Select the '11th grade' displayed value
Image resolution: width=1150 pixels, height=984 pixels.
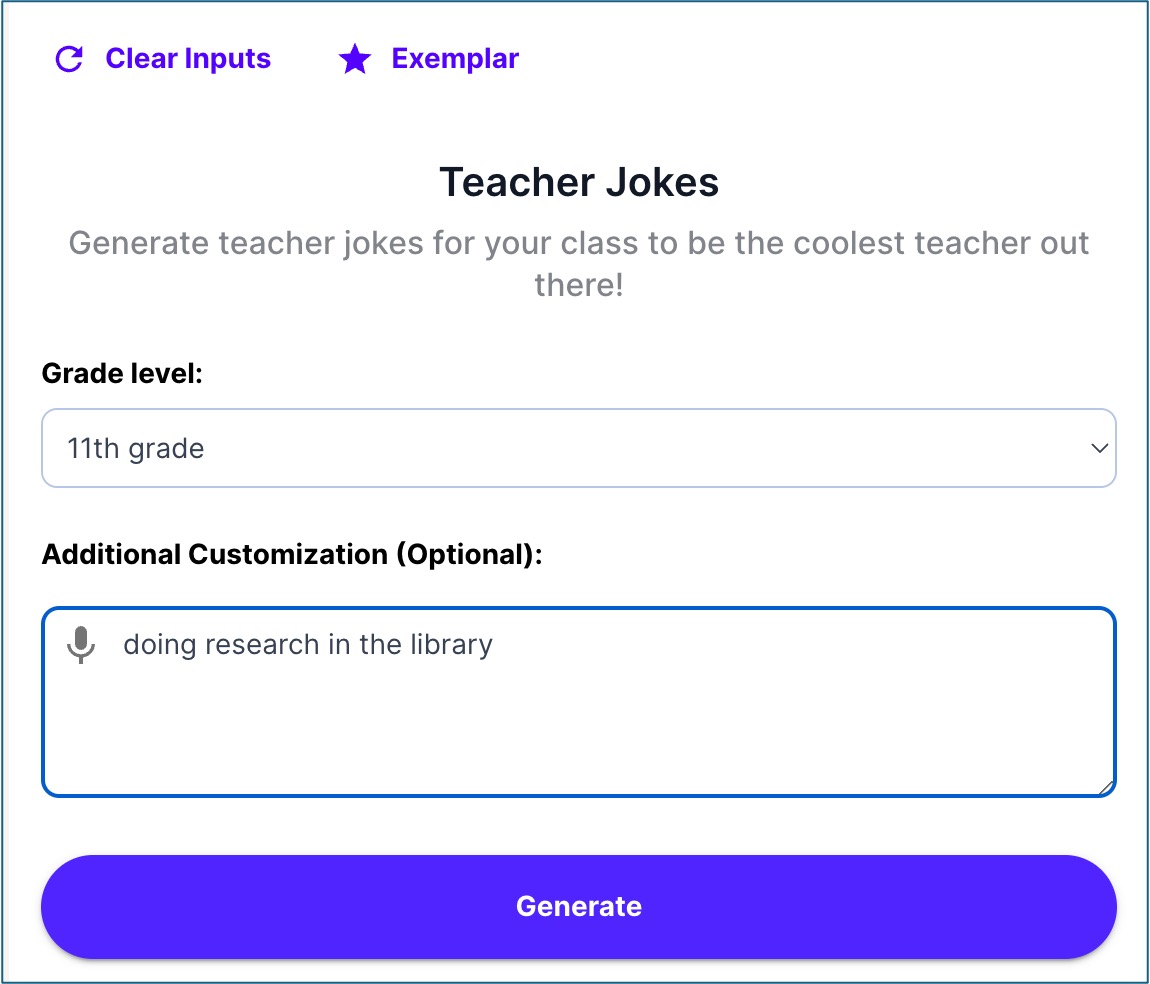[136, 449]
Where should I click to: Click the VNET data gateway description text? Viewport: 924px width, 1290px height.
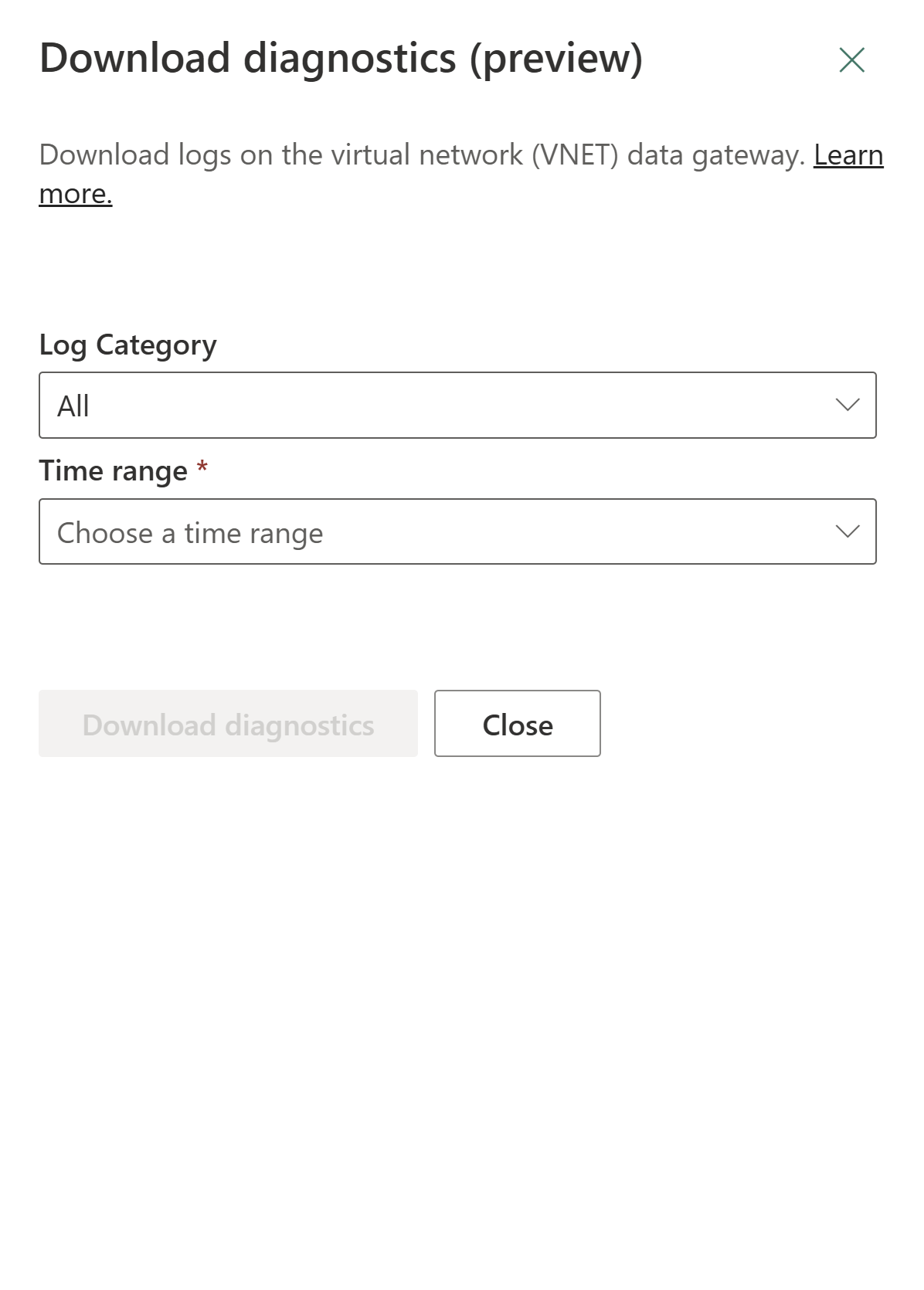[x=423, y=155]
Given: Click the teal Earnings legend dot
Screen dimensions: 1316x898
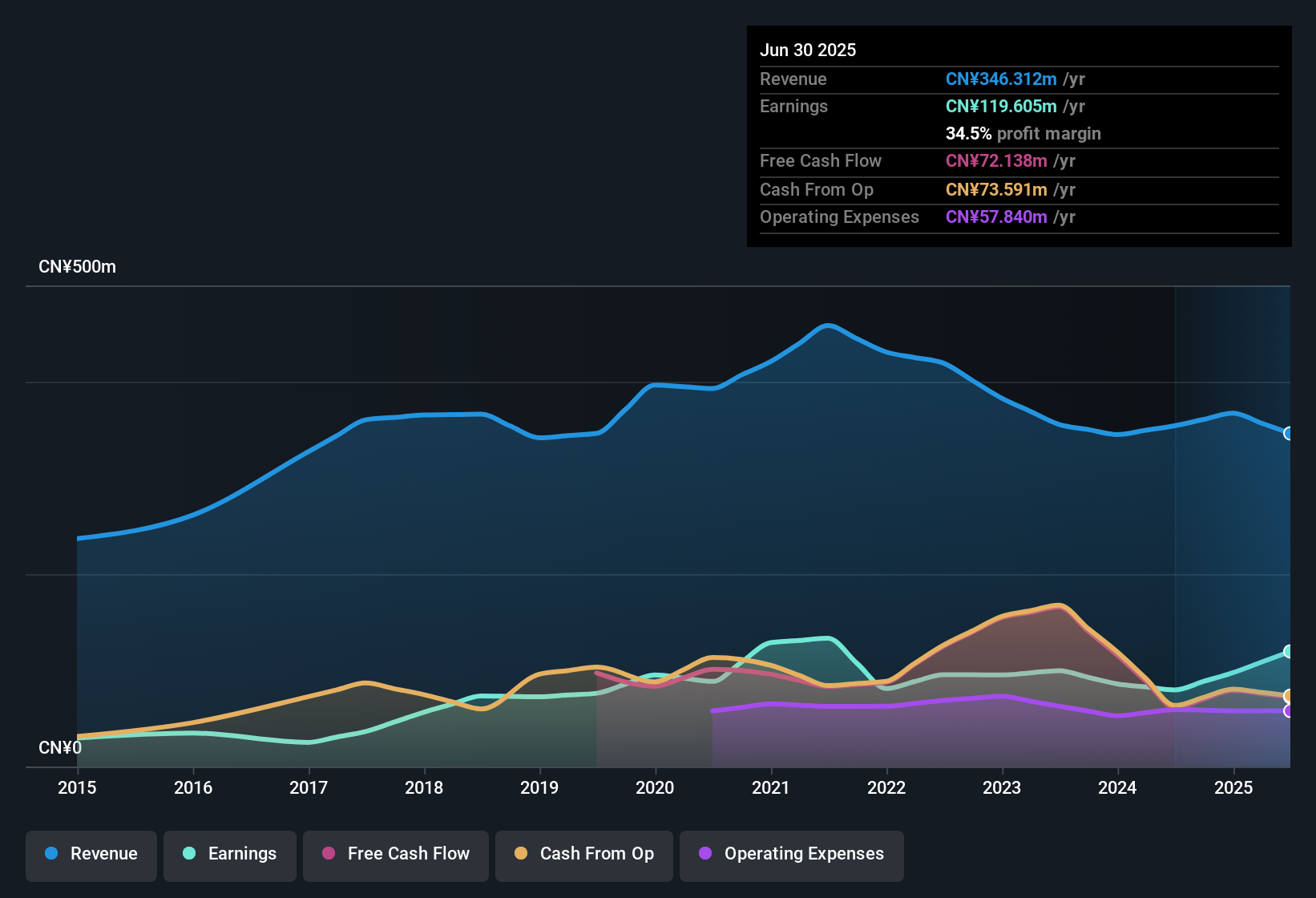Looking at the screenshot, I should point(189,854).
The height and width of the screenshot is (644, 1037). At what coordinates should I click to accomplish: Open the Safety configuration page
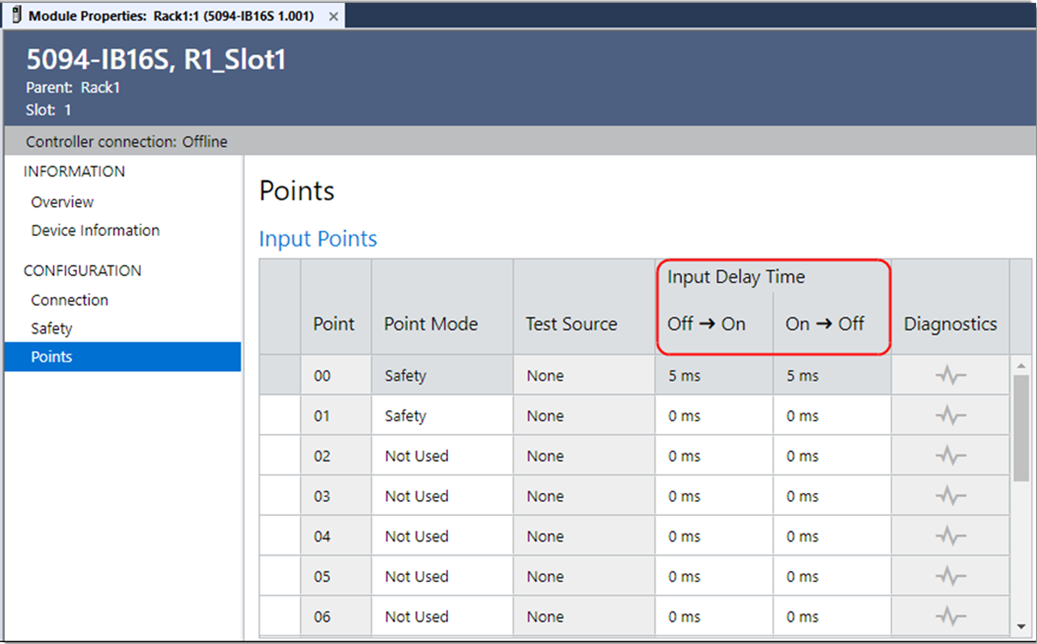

■ YOUR TASK ■
List the stretch from the start of the records through the line containing "[x=423, y=155]" as a JSON array of strings, one string per line and no blank lines. Leave out the pictures.

■ EXERCISE RESPONSE ■
[
  "Select the '11th grade' displayed value",
  "Image resolution: width=1150 pixels, height=984 pixels.",
  "[136, 449]",
  "Where should I click to: Click the VNET data gateway description text? Viewport: 924px width, 1290px height.",
  "[x=423, y=155]"
]